- _Text section_:
- University: Fort Scott Community College
- Nickname: Greyhounds
- Association: NJCAA
- Conference: Kansas Jayhawk Community College Conference
- Athletic director: Tom Havron
- Location: Fort Scott, Kansas
- Varsity teams: 12
- Football stadium: Frary Field
- Basketball arena: Arnold Arena
- Baseball stadium: Lions Field
- Softball stadium: Betty Ruth Willard Complex
- Colors: Maroon and grey
- Website: www.fsgreyhounds.com

= Fort Scott Greyhounds =

The Fort Scott Greyhounds are the sports teams of Fort Scott Community College located in Fort Scott, Kansas, United States. They participate in the National Junior College Athletic Association and in the Kansas Jayhawk Community College Conference. The Greyhounds football team won the 1970 NJCAA Football championship and finished as national runner up in 1971, 1972 and 2009.

- _Task requirements_:
[a] Reproduce the part of the Fort Scott Greyhounds text starting at "The Fort Scott" and ending at "1972 and 2009.".
[b] Render this sentence from the Fort Scott Greyhounds text in Spanish: "The Fort Scott Greyhounds are the sports teams of Fort Scott Community College located in Fort Scott, Kansas, United States."
[c] Carry on the passage about the Fort Scott Greyhounds from its final sentence.
The records that come next are separate material and are not part of the Fort Scott Greyhounds text.

- _Material supplied_:

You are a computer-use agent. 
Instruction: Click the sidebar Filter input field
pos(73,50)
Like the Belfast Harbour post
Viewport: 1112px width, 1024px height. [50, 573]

- _Exercise answers_:
[a]
The Fort Scott Greyhounds are the sports teams of Fort Scott Community College located in Fort Scott, Kansas, United States. They participate in the National Junior College Athletic Association and in the Kansas Jayhawk Community College Conference. The Greyhounds football team won the 1970 NJCAA Football championship and finished as national runner up in 1971, 1972 and 2009.

[b] Los Fort Scott Greyhounds son los equipos deportivos del Fort Scott Community College, ubicado en Fort Scott, Kansas, Estados Unidos.

[c]
==Sports==

Men's sports
- Baseball
- Basketball
- Rodeo
- Track and field
- Cross country

Women's sports
- Basketball
- Rodeo
- Softball
- Volleyball
- Flag football
- Track and field
- Cross country

==Football==
The Fort Scott football program began in 1923. The 1970 Fort Scott Greyhounds football team won the junior college national championship. Fort Scott terminated its football program after the 2021 season. The administration cited rules changes concerning out-of-state roster limits and scholarship funding that were enacted in 2016 among the reasons for cutting the program. The Greyhounds finished with an overall record of 448–428–23.

==Facilities==
Fort Scott Community College has three athletics facilities.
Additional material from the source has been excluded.